For the last four months, scientists have eagerly been waiting for the rare ‘Dragons eggs’ to be hatched out. Extremely rare breeds of blind salamanders known as Olm have hatched in an aquarium at Postojna Cave. An unidentified female salamander laid the eggs in a Slovenian cave.
The first Dragon eggs hatched on 30 May were not witnessed by anyone, while the scientists saw the second egg being hatched with dragon squirming out of it. It is one of the rarest opportunity because the creature reproduces only once in five or ten years. The offspring is blind and pale in color and depends on its sense of smell to do all its activities.
At the end of January 2016, researchers found 50 to 60 eggs in the cave. Now only 22 eggs are left out of which two eggs have already hatched. The excitement of biologists around the world is understandable as Olms only lay eggs once in a decade and can probably live to be 100 years old. Although Olms are known to survive a decade without food, researchers estimate that only one in 250 Olm eggs hatches in the wild.
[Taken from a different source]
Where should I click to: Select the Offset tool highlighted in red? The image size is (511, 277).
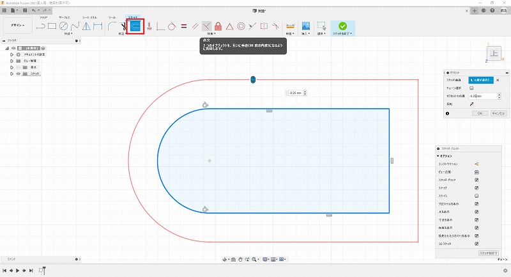click(x=135, y=26)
Commenting on this latest development, Saso Weldt who studies and looks after the egg at Postojna Cave said –
It is the end of one part of the story and the beginning of the other part of the chapter: feeding and living without the egg.
The descendent of Dragons are primarily found in the Balkan Cave rivers, and the eel-like species have been living 50 kilometers southwest of the capital Ljubljana, Postojna Cave. According to the researchers, they have been habiting in these areas for the last 100 million years.
According to a statement released by the cave, “Although the prior experience encountered by the scientists and biologists did not give them much hope that the egg will hatch, we always believed that it would happen.”
Since the time the egg was found, it has been under close watch by the cave authorities and scientists, and they are monitoring each and every behavior of the egg. It takes them 15 years to reach full growth and will grow up to 13.5 inches.